Exercise prompt:
Can you give the record lines below as a numbered list, beginning with the line that contains "You are a computer-use agent. The" and running through the line that contains "will click(x=34, y=278).", with blank lines left out?

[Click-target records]
= = =
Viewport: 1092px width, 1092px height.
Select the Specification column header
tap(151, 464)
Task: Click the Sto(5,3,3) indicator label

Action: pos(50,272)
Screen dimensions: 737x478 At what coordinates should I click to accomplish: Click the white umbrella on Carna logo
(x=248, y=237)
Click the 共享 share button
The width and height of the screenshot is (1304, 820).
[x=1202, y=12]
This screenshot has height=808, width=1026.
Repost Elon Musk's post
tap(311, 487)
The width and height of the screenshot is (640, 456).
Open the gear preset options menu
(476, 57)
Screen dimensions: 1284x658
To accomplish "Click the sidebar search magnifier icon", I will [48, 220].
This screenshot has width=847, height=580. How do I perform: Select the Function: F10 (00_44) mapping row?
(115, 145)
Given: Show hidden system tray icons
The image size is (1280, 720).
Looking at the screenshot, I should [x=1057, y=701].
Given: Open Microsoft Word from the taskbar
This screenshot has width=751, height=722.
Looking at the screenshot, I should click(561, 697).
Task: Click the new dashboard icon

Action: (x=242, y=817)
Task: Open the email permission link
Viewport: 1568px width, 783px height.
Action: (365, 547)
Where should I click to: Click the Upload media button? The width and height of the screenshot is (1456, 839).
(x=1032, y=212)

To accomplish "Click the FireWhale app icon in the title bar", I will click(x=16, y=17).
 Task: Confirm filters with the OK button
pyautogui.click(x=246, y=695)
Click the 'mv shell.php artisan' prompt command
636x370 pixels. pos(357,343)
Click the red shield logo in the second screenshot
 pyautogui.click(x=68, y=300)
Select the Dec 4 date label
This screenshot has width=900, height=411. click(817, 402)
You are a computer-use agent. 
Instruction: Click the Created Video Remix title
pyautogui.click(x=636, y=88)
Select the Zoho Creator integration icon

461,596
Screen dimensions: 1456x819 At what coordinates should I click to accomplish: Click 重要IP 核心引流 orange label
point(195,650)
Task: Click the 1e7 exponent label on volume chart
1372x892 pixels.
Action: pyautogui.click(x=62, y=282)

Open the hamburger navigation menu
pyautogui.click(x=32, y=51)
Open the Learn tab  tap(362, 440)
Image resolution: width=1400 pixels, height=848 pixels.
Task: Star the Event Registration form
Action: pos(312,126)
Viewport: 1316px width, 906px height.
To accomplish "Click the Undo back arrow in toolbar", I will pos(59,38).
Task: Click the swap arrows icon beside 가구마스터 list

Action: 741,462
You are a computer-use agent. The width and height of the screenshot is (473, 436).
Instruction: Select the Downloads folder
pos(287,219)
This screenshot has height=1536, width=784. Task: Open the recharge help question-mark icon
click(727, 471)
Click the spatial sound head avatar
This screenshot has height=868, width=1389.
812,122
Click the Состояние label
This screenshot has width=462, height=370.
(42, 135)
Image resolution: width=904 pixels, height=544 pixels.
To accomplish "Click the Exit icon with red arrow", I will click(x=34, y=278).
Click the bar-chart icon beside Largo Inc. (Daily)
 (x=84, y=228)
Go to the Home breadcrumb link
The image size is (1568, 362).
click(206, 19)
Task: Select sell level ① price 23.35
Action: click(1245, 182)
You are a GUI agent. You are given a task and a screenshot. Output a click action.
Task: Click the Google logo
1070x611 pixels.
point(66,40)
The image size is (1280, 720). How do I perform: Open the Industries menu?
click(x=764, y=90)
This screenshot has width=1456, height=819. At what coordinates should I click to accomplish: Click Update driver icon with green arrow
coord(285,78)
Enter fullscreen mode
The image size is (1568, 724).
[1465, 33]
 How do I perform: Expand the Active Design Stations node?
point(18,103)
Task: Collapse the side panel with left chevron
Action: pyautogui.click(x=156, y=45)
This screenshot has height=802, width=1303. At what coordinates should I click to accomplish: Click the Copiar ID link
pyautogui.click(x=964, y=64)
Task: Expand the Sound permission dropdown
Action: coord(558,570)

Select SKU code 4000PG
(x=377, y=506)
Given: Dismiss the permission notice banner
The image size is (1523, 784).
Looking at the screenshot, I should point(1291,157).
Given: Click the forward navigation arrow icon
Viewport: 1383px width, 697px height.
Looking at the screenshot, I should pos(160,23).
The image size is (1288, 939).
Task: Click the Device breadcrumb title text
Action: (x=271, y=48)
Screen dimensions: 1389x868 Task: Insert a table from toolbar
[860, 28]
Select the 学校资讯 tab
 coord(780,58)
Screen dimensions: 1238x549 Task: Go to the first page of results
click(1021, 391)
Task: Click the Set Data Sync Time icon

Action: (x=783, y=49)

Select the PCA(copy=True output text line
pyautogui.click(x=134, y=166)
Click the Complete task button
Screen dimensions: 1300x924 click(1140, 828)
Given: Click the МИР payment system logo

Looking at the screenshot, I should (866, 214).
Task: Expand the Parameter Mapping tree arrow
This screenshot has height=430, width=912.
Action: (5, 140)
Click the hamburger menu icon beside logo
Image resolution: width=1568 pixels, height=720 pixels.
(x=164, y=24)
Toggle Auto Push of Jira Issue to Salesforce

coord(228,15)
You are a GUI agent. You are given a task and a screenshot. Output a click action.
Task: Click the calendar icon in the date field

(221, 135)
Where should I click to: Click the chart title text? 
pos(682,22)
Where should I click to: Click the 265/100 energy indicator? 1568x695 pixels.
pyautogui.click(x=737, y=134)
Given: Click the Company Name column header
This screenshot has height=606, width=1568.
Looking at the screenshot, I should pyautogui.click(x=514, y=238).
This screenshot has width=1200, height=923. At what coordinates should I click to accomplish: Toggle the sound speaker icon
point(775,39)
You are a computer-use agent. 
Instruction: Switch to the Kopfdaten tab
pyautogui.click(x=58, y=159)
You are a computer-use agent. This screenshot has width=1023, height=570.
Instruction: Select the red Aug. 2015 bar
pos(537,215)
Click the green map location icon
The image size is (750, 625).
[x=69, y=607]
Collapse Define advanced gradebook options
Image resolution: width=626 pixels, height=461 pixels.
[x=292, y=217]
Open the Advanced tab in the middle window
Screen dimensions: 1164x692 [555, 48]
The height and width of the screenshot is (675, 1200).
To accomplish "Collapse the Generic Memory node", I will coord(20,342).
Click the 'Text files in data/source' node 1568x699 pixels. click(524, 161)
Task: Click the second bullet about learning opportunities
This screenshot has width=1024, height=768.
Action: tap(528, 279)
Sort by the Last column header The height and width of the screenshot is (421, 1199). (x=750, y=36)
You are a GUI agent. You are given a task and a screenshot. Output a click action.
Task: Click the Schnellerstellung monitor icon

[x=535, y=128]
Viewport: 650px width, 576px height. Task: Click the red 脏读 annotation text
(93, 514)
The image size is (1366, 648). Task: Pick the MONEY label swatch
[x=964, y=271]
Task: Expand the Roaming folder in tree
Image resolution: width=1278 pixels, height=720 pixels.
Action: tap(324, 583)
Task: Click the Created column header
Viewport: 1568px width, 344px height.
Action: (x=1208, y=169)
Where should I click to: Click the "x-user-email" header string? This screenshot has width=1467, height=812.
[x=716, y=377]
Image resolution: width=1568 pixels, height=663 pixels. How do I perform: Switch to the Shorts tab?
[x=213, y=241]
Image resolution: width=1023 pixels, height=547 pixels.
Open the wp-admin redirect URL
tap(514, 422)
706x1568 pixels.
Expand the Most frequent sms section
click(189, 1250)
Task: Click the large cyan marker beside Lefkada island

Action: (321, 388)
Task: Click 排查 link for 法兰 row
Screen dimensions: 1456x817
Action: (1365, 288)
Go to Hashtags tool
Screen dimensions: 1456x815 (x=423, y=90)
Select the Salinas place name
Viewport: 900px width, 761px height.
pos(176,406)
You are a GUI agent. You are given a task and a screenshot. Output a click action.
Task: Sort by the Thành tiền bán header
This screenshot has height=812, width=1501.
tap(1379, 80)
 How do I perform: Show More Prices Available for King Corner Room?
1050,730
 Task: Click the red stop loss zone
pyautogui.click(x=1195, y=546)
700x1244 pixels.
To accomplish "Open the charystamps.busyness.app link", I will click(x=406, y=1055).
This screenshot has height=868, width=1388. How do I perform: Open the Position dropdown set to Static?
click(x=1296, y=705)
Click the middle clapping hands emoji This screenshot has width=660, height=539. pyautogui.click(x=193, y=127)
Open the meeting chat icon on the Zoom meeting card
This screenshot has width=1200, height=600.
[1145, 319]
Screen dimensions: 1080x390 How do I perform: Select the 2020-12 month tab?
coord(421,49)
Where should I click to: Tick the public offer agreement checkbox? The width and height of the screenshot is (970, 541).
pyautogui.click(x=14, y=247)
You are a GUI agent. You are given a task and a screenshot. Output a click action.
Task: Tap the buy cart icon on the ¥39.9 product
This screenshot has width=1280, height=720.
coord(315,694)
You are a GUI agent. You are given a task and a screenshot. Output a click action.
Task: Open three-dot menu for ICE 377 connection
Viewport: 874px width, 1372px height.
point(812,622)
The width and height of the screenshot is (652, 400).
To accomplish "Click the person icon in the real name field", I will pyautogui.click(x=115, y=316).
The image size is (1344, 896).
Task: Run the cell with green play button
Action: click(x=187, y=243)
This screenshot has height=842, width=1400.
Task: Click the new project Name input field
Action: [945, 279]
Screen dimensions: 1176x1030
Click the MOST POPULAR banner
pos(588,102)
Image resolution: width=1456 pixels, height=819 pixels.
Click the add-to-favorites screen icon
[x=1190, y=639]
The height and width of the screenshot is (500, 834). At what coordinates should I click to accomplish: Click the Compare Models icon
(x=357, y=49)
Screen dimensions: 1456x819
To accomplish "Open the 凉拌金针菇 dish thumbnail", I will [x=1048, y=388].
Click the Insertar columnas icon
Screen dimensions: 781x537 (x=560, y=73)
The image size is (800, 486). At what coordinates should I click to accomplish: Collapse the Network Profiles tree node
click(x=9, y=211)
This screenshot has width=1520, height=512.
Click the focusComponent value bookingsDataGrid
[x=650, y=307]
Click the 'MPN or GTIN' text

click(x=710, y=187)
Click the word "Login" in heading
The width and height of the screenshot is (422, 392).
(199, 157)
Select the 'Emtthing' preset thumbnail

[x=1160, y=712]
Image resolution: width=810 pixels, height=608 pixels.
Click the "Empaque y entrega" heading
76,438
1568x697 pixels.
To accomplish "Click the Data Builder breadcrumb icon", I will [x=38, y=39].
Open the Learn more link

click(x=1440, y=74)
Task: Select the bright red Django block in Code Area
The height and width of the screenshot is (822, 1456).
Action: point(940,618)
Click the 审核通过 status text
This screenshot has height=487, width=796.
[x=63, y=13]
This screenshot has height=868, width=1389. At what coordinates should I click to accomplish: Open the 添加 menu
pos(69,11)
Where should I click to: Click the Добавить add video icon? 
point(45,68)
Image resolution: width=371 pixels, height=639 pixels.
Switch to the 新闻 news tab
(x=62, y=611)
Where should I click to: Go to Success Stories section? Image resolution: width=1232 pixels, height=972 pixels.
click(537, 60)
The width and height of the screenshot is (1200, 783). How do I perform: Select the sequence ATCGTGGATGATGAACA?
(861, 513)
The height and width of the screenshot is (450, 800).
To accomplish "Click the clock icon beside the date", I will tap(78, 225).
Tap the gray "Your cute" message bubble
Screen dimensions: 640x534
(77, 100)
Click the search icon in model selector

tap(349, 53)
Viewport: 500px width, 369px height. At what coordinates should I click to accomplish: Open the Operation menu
= = =
Exercise result:
1. You are a computer-use agent. The width and height of the screenshot is (473, 436).
2. Instruction: Select the Downloads folder
3. pos(287,219)
4. This screenshot has height=1536, width=784. Task: Open the recharge help question-mark icon
5. click(727, 471)
6. Click the spatial sound head avatar
7. This screenshot has height=868, width=1389.
8. 812,122
9. Click the Состояние label
10. This screenshot has width=462, height=370.
11. (42, 135)
12. Image resolution: width=904 pixels, height=544 pixels.
13. To accomplish "Click the Exit icon with red arrow", I will click(x=34, y=278).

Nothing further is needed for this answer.